Bienvenue dans la nouvelle ère où la levée de fonds n’est plus une affaire de tableaux Excel mais un défilé de selfies, de stories et de threads explosifs. Dans cette Silicon Valley relookée par la génération TikTok, le business se mêle à l’influence, et l’influenceur-businessman supplante le vieux hacker anonyme, désormais relégué à l’obscurité virtuelle. Tout le monde veut « casser l’internet », mais on en vient surtout à se demander si le véritable pitch des startups ne se fait pas désormais dans les flux Instagram et LinkedIn plutôt que devant les fonds d’investissement. Un véritable cirque où le storytelling s’immisce jusque dans le code source.
Ce spectacle de la tech s’exhibe chaque année dans les allées du TechCrunch Disrupt, véritable miroir aux illusions où influenceurs, VC et PDG starisés échangent punchlines et postures, entre deux selfies avec une IA ou un fondateur fraîchement « unicornisé ». Le stand BattleField n’est plus qu’un show : pour percer, il faut choquer. Le buzz remplace l’innovation profonde, et la compétition de bullshit atteint son paroxysme, portée par les augures de l’IA – qui, à l’instar de Vinod Khosla, vantent une géothermie providentielle, pendant que d’autres parient sur la bulle suivante sans se mouiller la cravate. Même le débat moral a son moment viral, quand la tech se rêve plus pure que le sport — c’est dire si tout est possible.
À côté des paillettes et des éclats de voix, l’ombre grandit : la guerre moderne n’est plus celle des brevets, mais des sources. L’affaire Grokipedia révèle à quel point les vérités alternatives s’infiltrent en toute discrétion dans les réponses de ChatGPT et consorts. Qui décide encore de ce qui est vrai quand la désinformation se glisse dans les algorithmes comme une tique dans une toison trop propre ? Derrière le vernis du progrès, la pluralité des sources n’est parfois qu’une illusion de diversité : la vérité se réinvente à chaque refresh, et Musk peut rire tout son soûl de Wikipedia, il a surtout compris que l’influence ne se gagne plus dans l’édition, mais dans l’algorithme.
La nouvelle frontière de la tech n’est plus le génie ni même l’expertise, mais la capacité à imposer la narration — quitte à écraser la nuance au passage.

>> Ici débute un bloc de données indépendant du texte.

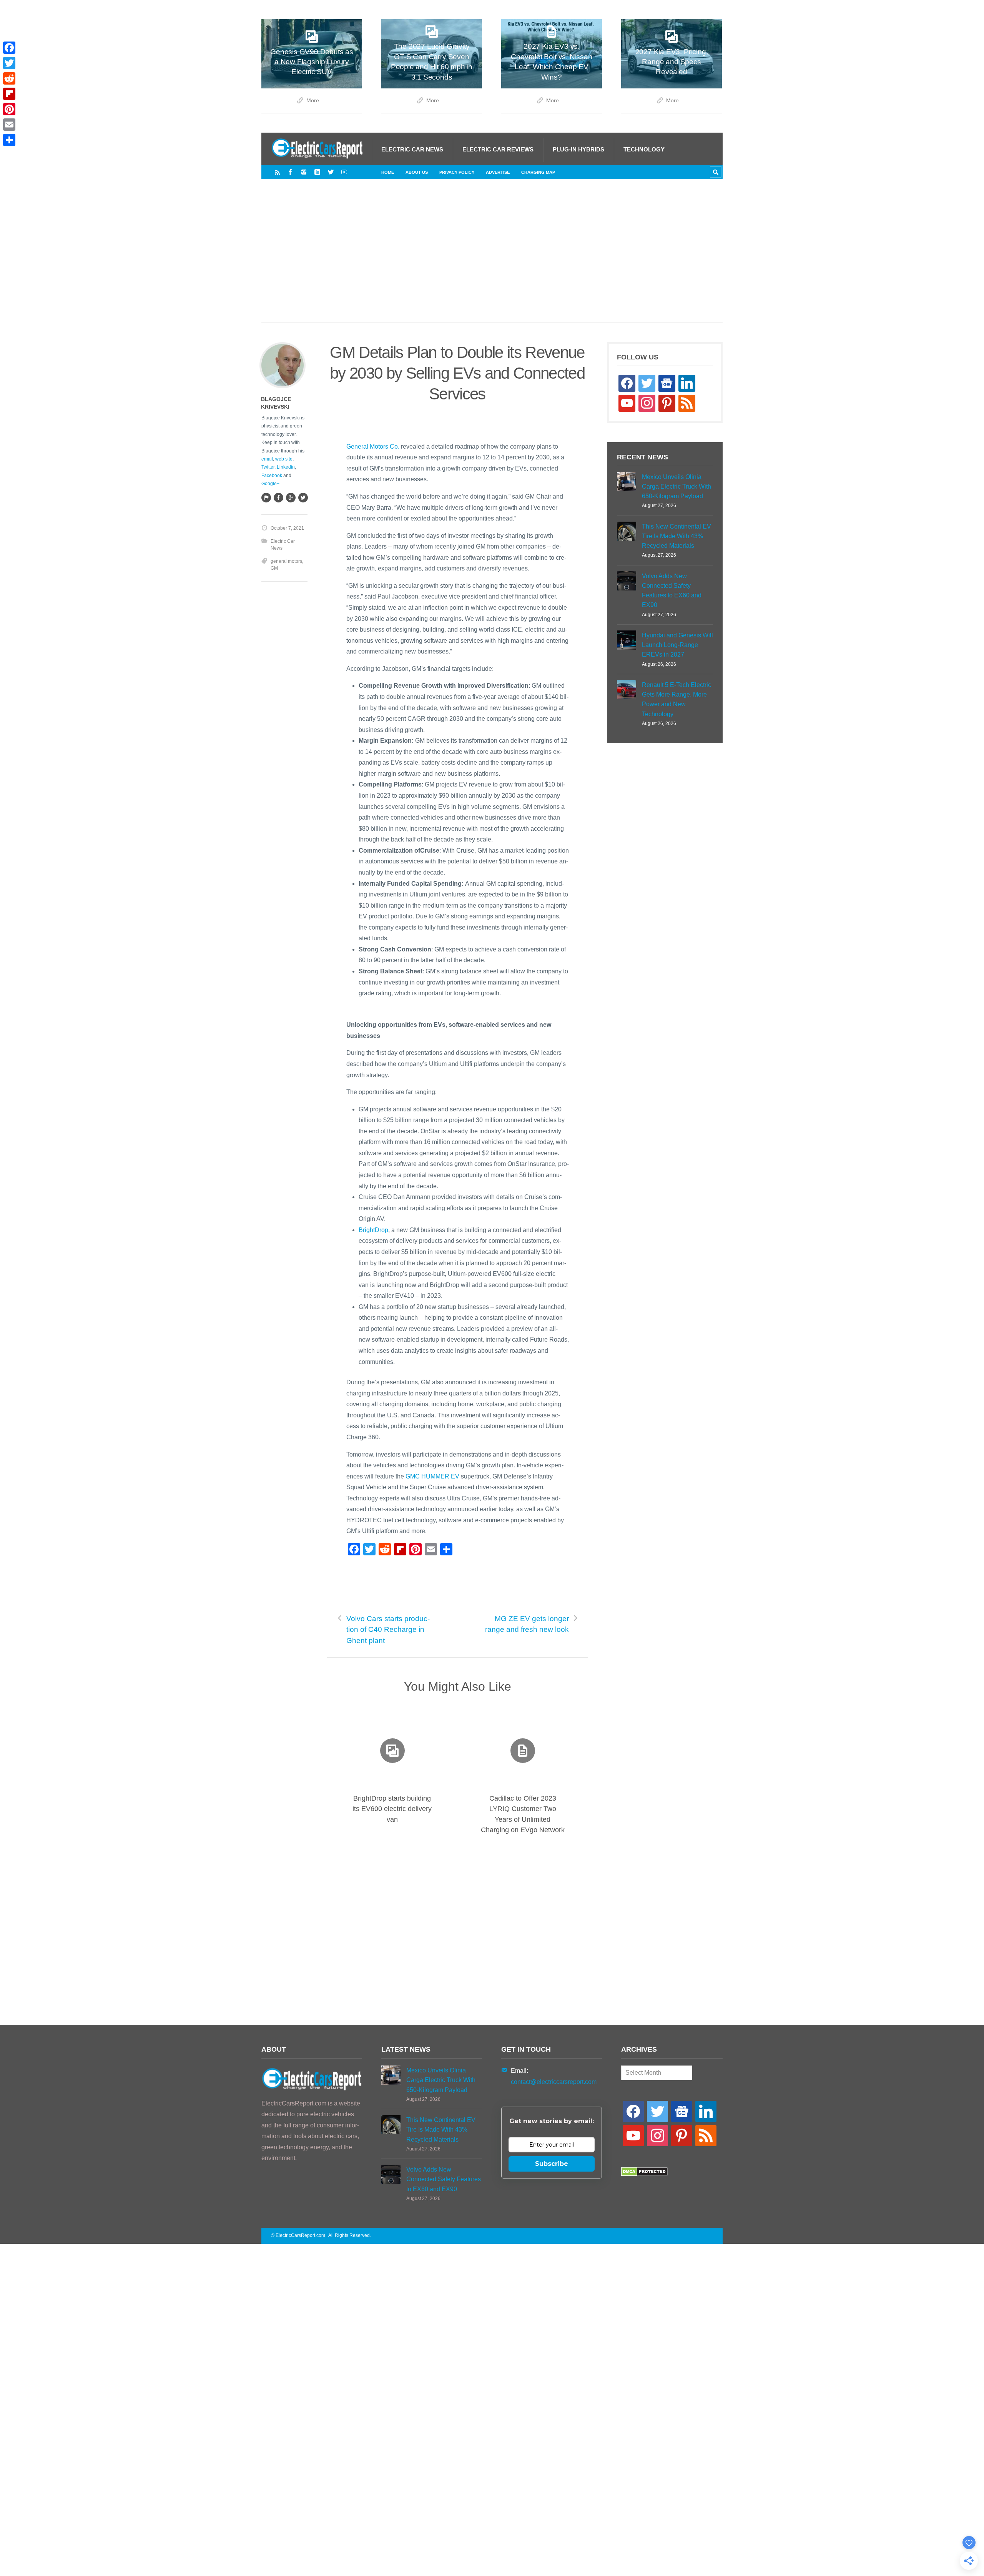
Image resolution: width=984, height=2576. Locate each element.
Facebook (271, 475)
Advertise (498, 172)
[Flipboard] (9, 93)
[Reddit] (9, 78)
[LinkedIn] (317, 172)
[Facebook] (290, 172)
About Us (417, 172)
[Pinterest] (9, 109)
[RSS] (277, 172)
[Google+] (290, 497)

Dans cette ère où chaque pitch doit buzzer, il ne suffit plus de raconter son histoire, il faut la faire deviner avant même que l’interlocuteur ait formulé le besoin. Voilà la promesse de Gemini, l’IA-miroir de Google, qui s’invite dans vos pensées privées, devinant vos habitudes avant vous – pour mieux vous vendre trois lots de chaussettes assorties à vos stories Instagram. La techno n’est plus ce qui relie les gens ou optimise le monde, c’est ce qui devance nos désirs, les fabrique, et les recycle dans la grande tambouille des influenceurs et des plateformes.
Ainsi, à force de transformer chaque fondateur en légende personnelle, chaque salon en scène sociale, chaque IA en oracle omniscient, n’aurait-on pas oublié que derrière la viralité, la techno n’a de sens que si elle parvient à reconnecter la société aux faits, à la réalité – et non à son simple reflet algorithmique ? Après tout, qui fabrique vraiment le futur : les bâtisseurs silencieux, les conteurs bruyants, ou l’algorithme qui décide qui l’emporte ? Sous les feux croisés de la hype, du capital et de l’infobésité, c’est peut-être là, dans l’interstice entre la promesse et la réalité, que l’innovation devra de nouveau chercher sa voix.